> TEXT EXTRACT
○ ○ ○ ○ ○ ○ ○

As wireless communication applications grow rapidly, the demand for modular solutions with high performance and low profile antennas increases. For instance, the ultra wideband radio (UWB) utilizes the frequency band of 3.1-10.6 GHz. Integrateable antennas should be of planar structures. A Planar structure limits design options, regarding various performance aspects. For instance, the spectral efficiency, i.e., the bandwidth (BW) relative to the center frequency (CF) is limited. The antenna efficiency, i.e., gain relative to directivity is also limited. The antenna efficiency is important for receiver sensitivity, which is important in UWB systems. The efficiency is dependant of the antenna structure and material used. The Rogers 4350B material is suitable for high frequency modules since it has a low loss tangent that is stable over a wide frequency range, but the substrate height is limited. In this study a printed circuit board (PCB) with an air core was introduced to increase the antenna efficiency. The module is processed as two separate double-layer PCBs. This technique can be implemented to increase the performance in a narrowband as well as in a wideband antenna system. An advantage is that components can be placed on the other side of the ground plane without interference since the ground plane shields components from antenna radiation. A study of how the antenna bandwidth and efficiency are improved with the proposed structure at 3.5 and 10 GHz was conducted and presented.

○ ○ ○ ○ ○ ○ ○

> RECORD SET
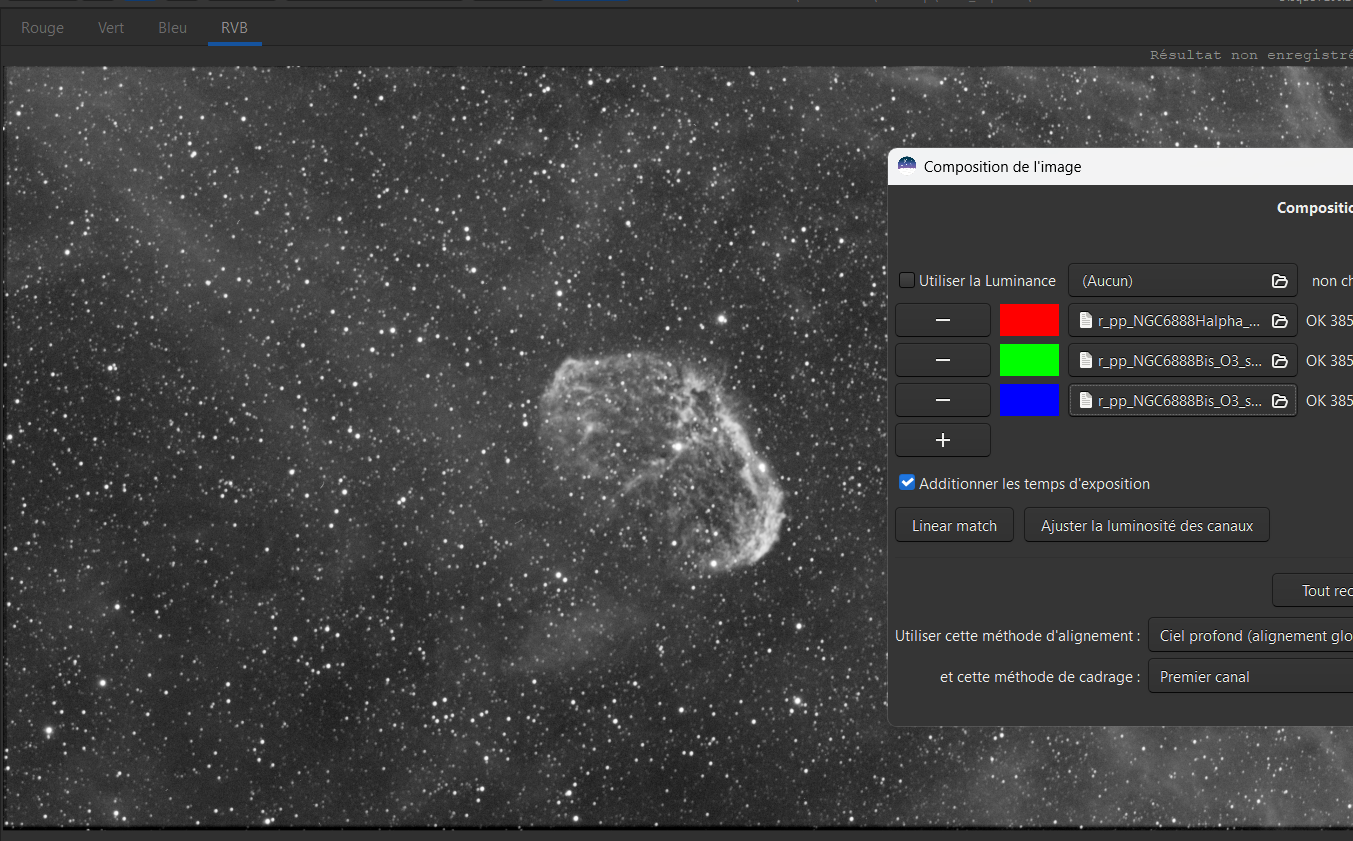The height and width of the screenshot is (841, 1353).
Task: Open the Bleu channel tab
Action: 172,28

○ ○ ○ ○ ○ ○ ○

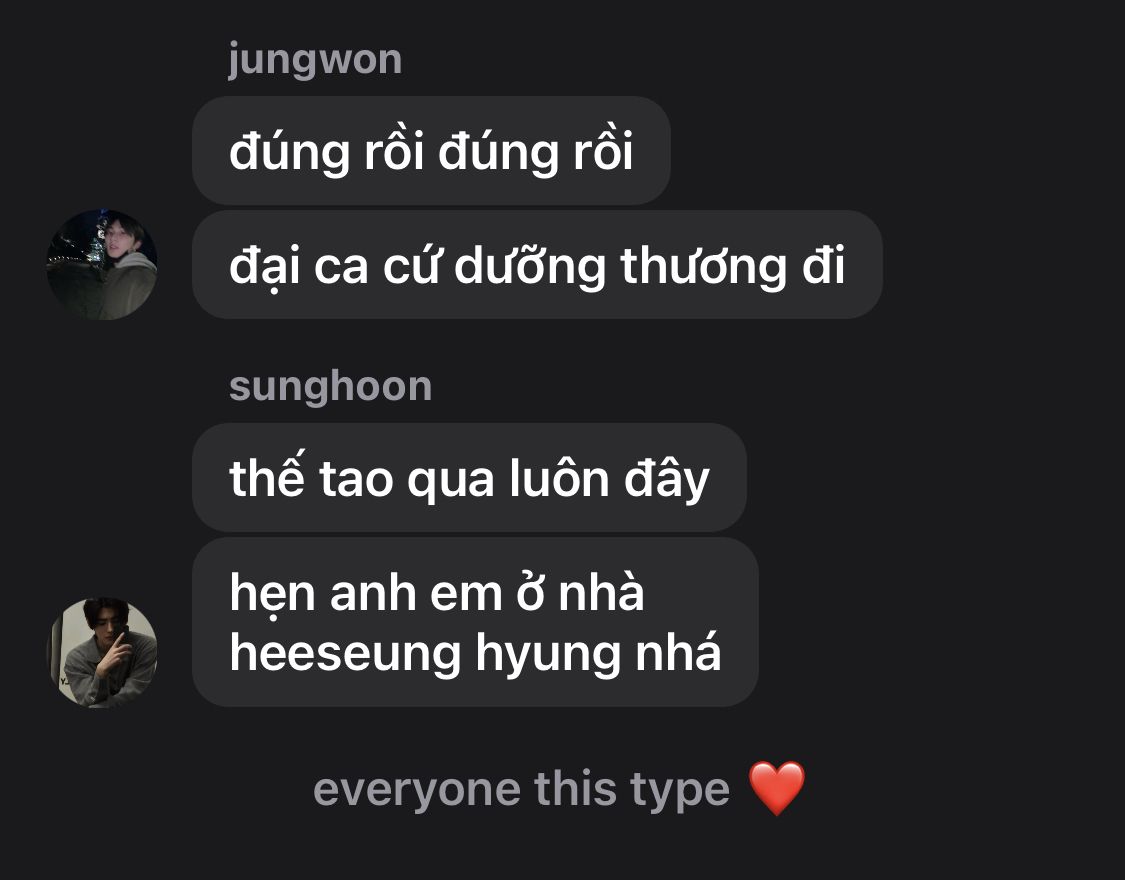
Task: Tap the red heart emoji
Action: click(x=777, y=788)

○ ○ ○ ○ ○ ○ ○

> WRITTEN EXERCISE 1
Translate this sentence from the passage on planar antennas into Spanish: "The module is processed as two separate double-layer PCBs."
> WRITTEN EXERCISE 2
Answer these questions using the passage on planar antennas.
(a) Which frequency band does the ultra wideband radio use?
(b) Which material has a low loss tangent that stays stable over a wide frequency range?
(c) At which two frequencies were the gains in bandwidth and efficiency studied?
The data is separate material from the text.

> EXERCISE SOLUTION 1
El módulo se procesa como dos PCB independientes de doble capa.

> EXERCISE SOLUTION 2
(a) 3.1-10.6 GHz
(b) Rogers 4350B
(c) 3.5 GHz and 10 GHz